> **Instructions**
A) In the figure captions, copy the passage starting at "Fig 1. Radiographic" and ending at "the splicing mutations.".
B) Translate this sentence from the figure captions into Spanish: "Note progressive shortening and varus deformity of the proximal femora."
━━━ Text block
Fig 1. Radiographic features of axial SMD.

(A-F) P7 at age 6 years. Note narrow thorax, short ribs with cupped anterior ends, mildly serrated iliac wings, short ilia, metaphyseal irregularities and shortening of the proximal femora, and mild platyspondyly. Metaphyses of knee and ankle are normal. Hands are normal. G-I) P5 at age 10 years. Narrow thorax with short ribs, mildly serrated iliac wings, short ilia, and metaphyseal irregularities and shortening of the proximal femora. He had mild scoliosis, but platyspondyly is not evident. J) P5 at age 14 years. Note progressive shortening and varus deformity of the proximal femora.

Fig 2. Analysis of the splicing mutations.

(A) A schematic of the local genomic structure of C21orf2. Positions of the splicing donor site mutation (c.545+1G>A) in F6 and the branch-point mutation (c.643-23A>T) in F1 and F7 are indicated by blue arrows. E: exon, IVS: intron, Green arrows: positions of RT-PCR primers. B) RT-PCR analysis for c.643-23A>T. Intron 6 was not spliced in the mutant transcript (M7), which had a frame shift with the elongated reading frame. N: normal transcript. Black arrowhead: splicing junction in specific transcript. C) RT-PCR analysis for c.545+1G>A. In the family members (F6), aberrant bands with various sizes (M6-1~3) were obtained. Sanger-sequencing revealed that M6-3, an apparently normal size band in the patient (P6) represented a miss-spliced mutant which lost 5 bp in the end of exon 5. Red arrow: position of the stop codon. In M6-1 and 3, the new stop codons are more than 55 bp upstream of the last splicing junctions. In M6-2, the new stop codon is in the 3^rd last exon. Therefore, all these transcripts are considered to receive nonsense-mediated mRNA decay. Mo: the mother; Fa: the father.
━━━━━━
━━━ Recorded data
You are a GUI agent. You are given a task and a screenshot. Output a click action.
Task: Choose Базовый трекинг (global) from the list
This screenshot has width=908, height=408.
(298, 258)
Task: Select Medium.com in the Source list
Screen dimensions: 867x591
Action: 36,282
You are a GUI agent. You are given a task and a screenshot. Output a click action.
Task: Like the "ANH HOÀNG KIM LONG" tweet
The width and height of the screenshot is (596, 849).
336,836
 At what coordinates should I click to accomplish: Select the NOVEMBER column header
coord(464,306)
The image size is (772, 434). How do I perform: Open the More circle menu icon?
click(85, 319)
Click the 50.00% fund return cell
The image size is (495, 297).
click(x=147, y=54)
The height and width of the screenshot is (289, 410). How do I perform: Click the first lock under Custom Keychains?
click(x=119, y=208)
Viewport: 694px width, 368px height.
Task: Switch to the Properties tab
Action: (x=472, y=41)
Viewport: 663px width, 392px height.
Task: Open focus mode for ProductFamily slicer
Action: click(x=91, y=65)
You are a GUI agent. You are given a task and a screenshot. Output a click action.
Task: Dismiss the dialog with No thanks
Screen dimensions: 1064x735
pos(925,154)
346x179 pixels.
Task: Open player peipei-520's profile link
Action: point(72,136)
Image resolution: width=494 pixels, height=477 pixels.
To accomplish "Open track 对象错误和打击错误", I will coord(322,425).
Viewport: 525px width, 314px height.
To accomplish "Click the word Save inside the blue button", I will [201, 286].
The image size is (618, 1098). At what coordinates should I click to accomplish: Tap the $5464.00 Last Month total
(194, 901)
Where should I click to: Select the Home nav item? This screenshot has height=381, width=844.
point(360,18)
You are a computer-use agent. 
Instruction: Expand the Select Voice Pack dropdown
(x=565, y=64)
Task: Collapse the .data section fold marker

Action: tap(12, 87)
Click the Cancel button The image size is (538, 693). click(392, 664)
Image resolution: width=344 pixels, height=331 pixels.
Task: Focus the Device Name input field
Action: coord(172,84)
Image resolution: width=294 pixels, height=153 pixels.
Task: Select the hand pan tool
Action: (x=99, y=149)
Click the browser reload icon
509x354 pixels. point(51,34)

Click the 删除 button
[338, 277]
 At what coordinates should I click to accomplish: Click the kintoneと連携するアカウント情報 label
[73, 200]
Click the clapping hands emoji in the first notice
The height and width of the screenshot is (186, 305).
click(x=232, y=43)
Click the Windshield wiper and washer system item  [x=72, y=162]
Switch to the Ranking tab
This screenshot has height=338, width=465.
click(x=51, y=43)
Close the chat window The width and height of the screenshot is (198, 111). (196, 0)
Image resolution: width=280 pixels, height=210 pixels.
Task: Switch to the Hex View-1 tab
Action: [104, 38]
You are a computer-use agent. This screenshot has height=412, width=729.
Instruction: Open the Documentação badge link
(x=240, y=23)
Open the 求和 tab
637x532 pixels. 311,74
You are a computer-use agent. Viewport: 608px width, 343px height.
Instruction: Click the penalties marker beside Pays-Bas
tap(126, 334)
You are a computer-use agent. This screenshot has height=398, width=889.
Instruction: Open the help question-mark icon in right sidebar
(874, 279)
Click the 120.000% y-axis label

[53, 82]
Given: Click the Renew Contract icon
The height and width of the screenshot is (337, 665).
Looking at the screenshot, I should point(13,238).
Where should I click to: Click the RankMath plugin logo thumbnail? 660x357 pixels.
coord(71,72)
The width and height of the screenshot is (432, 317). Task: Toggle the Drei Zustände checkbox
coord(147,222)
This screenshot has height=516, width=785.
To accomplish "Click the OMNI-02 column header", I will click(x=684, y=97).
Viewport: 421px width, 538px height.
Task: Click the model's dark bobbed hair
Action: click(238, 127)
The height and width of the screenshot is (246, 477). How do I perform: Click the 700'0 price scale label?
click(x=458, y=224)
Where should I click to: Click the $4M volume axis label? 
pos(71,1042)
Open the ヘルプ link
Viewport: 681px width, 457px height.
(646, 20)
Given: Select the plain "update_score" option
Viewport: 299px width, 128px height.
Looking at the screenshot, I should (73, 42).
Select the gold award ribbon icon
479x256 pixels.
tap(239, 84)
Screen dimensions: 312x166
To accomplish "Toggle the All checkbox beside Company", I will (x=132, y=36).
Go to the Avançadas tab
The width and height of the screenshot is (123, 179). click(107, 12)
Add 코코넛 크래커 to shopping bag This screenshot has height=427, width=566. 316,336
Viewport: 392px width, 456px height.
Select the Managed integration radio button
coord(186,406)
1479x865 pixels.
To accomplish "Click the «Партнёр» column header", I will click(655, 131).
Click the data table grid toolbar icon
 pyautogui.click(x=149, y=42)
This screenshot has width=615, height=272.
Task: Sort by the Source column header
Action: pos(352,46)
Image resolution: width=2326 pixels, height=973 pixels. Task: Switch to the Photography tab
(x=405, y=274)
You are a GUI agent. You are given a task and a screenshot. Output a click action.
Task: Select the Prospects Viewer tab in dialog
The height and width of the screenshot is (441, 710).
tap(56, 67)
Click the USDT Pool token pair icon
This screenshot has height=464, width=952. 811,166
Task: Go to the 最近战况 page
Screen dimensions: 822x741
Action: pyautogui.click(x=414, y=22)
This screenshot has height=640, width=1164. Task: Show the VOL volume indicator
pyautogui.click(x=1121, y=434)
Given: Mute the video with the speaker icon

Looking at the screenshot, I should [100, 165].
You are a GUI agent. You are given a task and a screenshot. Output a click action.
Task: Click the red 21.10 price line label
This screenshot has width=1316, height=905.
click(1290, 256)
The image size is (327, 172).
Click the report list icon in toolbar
━━━━━━
> **Task-by-task results**
A)
Fig 1. Radiographic features of axial SMD.

(A-F) P7 at age 6 years. Note narrow thorax, short ribs with cupped anterior ends, mildly serrated iliac wings, short ilia, metaphyseal irregularities and shortening of the proximal femora, and mild platyspondyly. Metaphyses of knee and ankle are normal. Hands are normal. G-I) P5 at age 10 years. Narrow thorax with short ribs, mildly serrated iliac wings, short ilia, and metaphyseal irregularities and shortening of the proximal femora. He had mild scoliosis, but platyspondyly is not evident. J) P5 at age 14 years. Note progressive shortening and varus deformity of the proximal femora.

Fig 2. Analysis of the splicing mutations.

B) Obsérvese el acortamiento progresivo y la deformidad en varo de los fémures proximales.